In the final sensitivity experiment we assume that degraded forest is more severely degraded than in the baseline scenario, assuming that degraded forest has the same carbon contents as 15- year old, rather than 25-year old, regrowth, corresponding to an increase from approximately 15% loss of above ground carbon to a 59% loss. The result, presented in column 5 of Table 4, is that the much larger degradation would lead to 8% higher total CO₂ emissions relative to baseline.

In addition to carbon released during land use change, total carbon emissions also includes carbon emissions from land whose vegetation cover (as viewed from a satellite) has not changed since 1990. For example, up to 41% of the Bolivian territory suffers from soil degradation/erosion/desertification [34], which may imply that soil organic carbon is being released to the atmosphere. In addition, there is evidence from permanent monitoring plots that biomass is increasing in mature, undisturbed forests in the Amazon (e.g. [35]; [36]). Since the areas of mature forests and degrading lands are orders of magnitude larger than the areas that have experienced changes in land use, even small changes in carbon stocks in these large areas can have a dramatic impact on the country’s net carbon emissions.

Unfortunately, despite their potentially great importance, no consensus yet exists on the extent of carbon emissions related to soil erosion [37]. Estimates range between 100% [38], to 50% [39], down to 0% [40], and even negative effects if there is significant deep burial of soil carbon at the deposition site (e.g. [41]; [42]). Wang et al. [43] shows that large amounts of carbon are transported from erosion sites to deposition sites during heavy rainfall events, but that only 1.5% of the transported carbon were oxidized into CO₂, while the rest was stabilized and integrated into soils at the deposition site.
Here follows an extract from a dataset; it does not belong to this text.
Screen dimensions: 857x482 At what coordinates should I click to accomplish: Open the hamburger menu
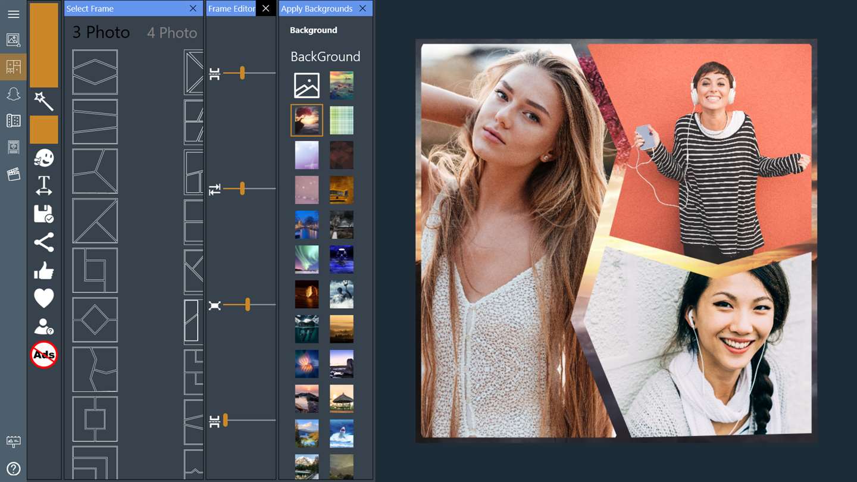13,14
Given this uncertainty, we assume that on average 1% of soil organic carbon is lost annually from the 41% of the territory that is classified by Gardi et al. [34] as suffering from soil degradation. Adopting the experimental results of Wang et al. [43] we further assume that 1.5% of the carbon in eroded soils is oxidised into CO₂, while the rest is deposited and integrated into soils in lower parts of the watersheds. As shown in column 2 of Table 5, taking soil erosion into account in this way only minimally changes our estimates of CO₂ emissions.
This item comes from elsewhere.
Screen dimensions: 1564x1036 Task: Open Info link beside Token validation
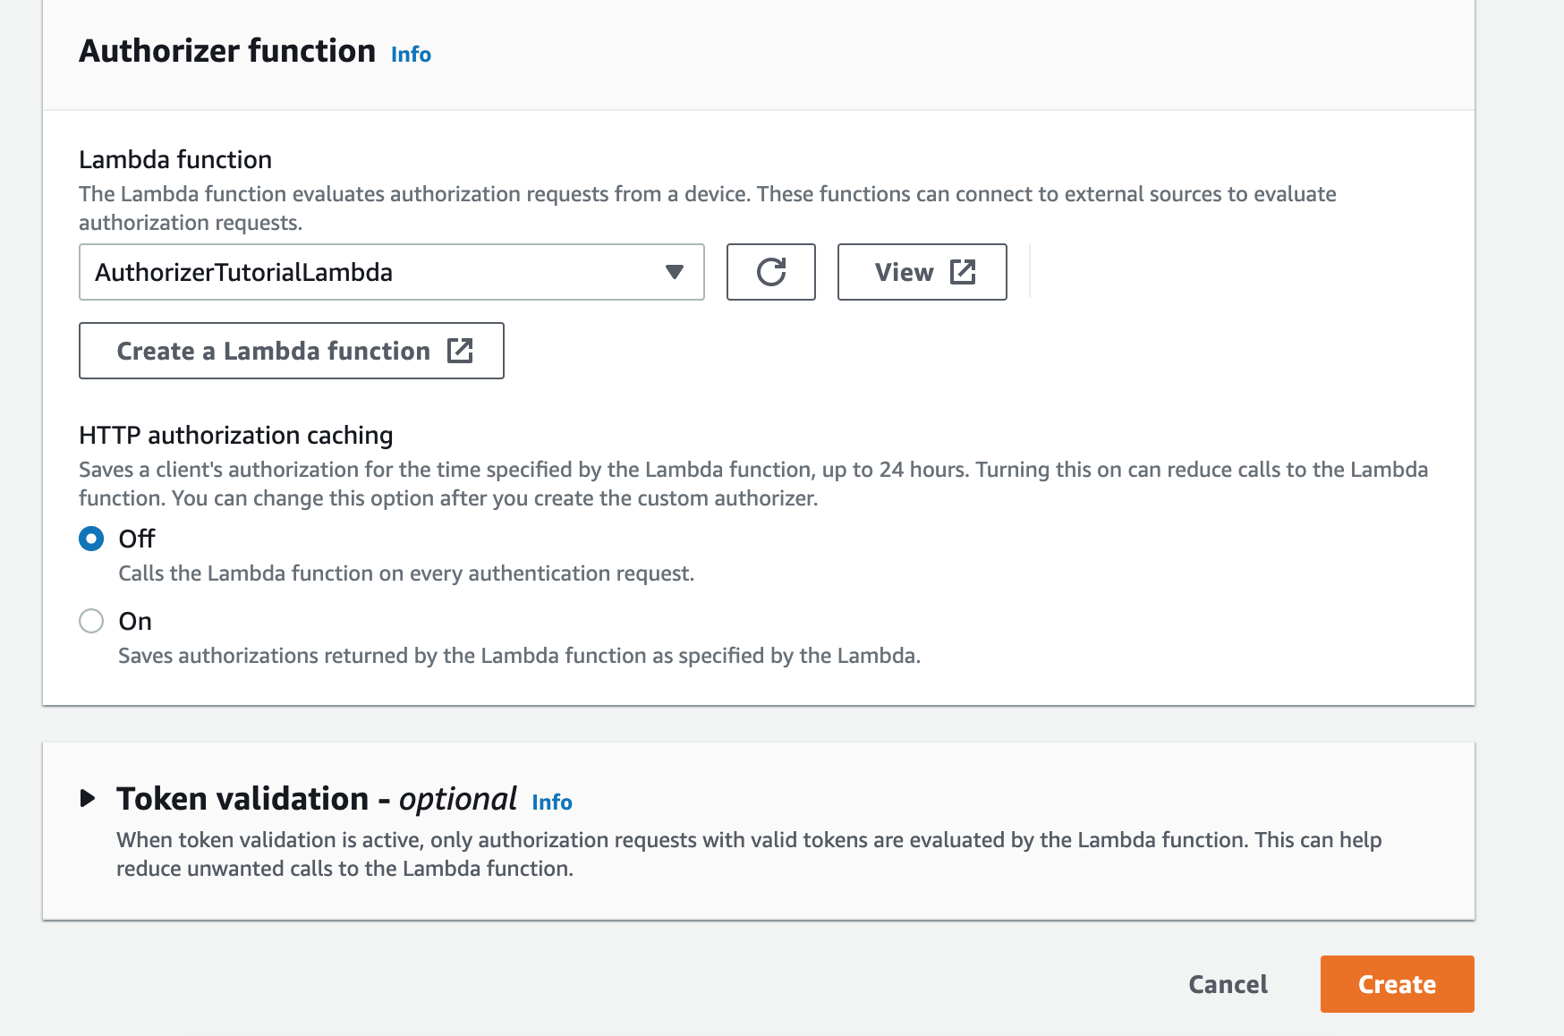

On the other hand, Phillips et al. [35] suggests that mature forests across the basin added about 0.62 tC/ha/year to aboveground biomass during the last decades of the 20^th century. This corresponds to an increase of about 4% per decade. Column 3 of Table 5 presents the results of incorporating this insight. If we take into account this level of carbon absorption, net emissions during 2000–2010 drop by 92% compared to the central estimate that do not take into account carbon emissions or absorptions from lands with no recent use change.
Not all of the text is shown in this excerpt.